(INPUT RECORDS Opens)

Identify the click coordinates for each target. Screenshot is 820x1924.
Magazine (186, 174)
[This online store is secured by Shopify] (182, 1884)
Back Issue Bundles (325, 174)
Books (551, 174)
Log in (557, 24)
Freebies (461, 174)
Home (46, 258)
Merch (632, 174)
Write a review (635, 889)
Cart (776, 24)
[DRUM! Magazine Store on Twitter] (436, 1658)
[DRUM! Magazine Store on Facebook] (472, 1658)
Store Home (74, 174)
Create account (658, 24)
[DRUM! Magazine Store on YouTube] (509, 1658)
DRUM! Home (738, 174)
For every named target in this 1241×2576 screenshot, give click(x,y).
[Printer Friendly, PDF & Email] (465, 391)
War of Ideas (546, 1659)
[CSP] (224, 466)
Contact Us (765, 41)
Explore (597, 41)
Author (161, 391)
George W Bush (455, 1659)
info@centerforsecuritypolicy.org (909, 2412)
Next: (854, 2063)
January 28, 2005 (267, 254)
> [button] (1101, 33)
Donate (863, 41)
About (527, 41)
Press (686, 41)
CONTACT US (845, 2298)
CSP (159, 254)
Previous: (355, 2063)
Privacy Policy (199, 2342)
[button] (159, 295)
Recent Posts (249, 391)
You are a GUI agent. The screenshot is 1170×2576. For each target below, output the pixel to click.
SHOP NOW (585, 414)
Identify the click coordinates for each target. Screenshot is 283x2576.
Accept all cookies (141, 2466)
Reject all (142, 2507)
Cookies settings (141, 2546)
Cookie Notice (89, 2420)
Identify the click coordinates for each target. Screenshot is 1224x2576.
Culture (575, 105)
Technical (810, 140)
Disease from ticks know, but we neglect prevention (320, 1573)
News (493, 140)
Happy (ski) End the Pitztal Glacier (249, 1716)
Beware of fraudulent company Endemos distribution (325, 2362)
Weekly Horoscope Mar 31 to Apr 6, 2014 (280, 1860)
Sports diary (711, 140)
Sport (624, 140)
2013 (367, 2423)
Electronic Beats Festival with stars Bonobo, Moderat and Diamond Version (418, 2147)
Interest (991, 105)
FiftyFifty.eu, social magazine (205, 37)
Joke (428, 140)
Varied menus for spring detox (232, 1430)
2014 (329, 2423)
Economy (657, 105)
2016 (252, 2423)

(INPUT RECORDS Closes)

• EXERCISE DESCRIPTION: Return every line above exactly as it stands.

• RESULT OF THIS EXERCISE:
Identify the click coordinates for each target. Screenshot is 820x1924.
Magazine (186, 174)
[This online store is secured by Shopify] (182, 1884)
Back Issue Bundles (325, 174)
Books (551, 174)
Log in (557, 24)
Freebies (461, 174)
Home (46, 258)
Merch (632, 174)
Write a review (635, 889)
Cart (776, 24)
[DRUM! Magazine Store on Twitter] (436, 1658)
[DRUM! Magazine Store on Facebook] (472, 1658)
Store Home (74, 174)
Create account (658, 24)
[DRUM! Magazine Store on YouTube] (509, 1658)
DRUM! Home (738, 174)
For every named target in this 1241×2576 screenshot, give click(x,y).
[Printer Friendly, PDF & Email] (465, 391)
War of Ideas (546, 1659)
[CSP] (224, 466)
Contact Us (765, 41)
Explore (597, 41)
Author (161, 391)
George W Bush (455, 1659)
info@centerforsecuritypolicy.org (909, 2412)
Next: (854, 2063)
January 28, 2005 (267, 254)
> [button] (1101, 33)
Donate (863, 41)
About (527, 41)
Press (686, 41)
CONTACT US (845, 2298)
CSP (159, 254)
Previous: (355, 2063)
Privacy Policy (199, 2342)
[button] (159, 295)
Recent Posts (249, 391)
You are a GUI agent. The screenshot is 1170×2576. For each target below, output the pixel to click.
SHOP NOW (585, 414)
Identify the click coordinates for each target. Screenshot is 283x2576.
Accept all cookies (141, 2466)
Reject all (142, 2507)
Cookies settings (141, 2546)
Cookie Notice (89, 2420)
Identify the click coordinates for each target. Screenshot is 1224x2576.
Culture (575, 105)
Technical (810, 140)
Disease from ticks know, but we neglect prevention (320, 1573)
News (493, 140)
Happy (ski) End the Pitztal Glacier (249, 1716)
Beware of fraudulent company Endemos distribution (325, 2362)
Weekly Horoscope Mar 31 to Apr 6, 2014 (280, 1860)
Sports diary (711, 140)
Sport (624, 140)
2013 (367, 2423)
Electronic Beats Festival with stars Bonobo, Moderat and Diamond Version (418, 2147)
Interest (991, 105)
FiftyFifty.eu, social magazine (205, 37)
Joke (428, 140)
Varied menus for spring detox (232, 1430)
2014 (329, 2423)
Economy (657, 105)
2016 (252, 2423)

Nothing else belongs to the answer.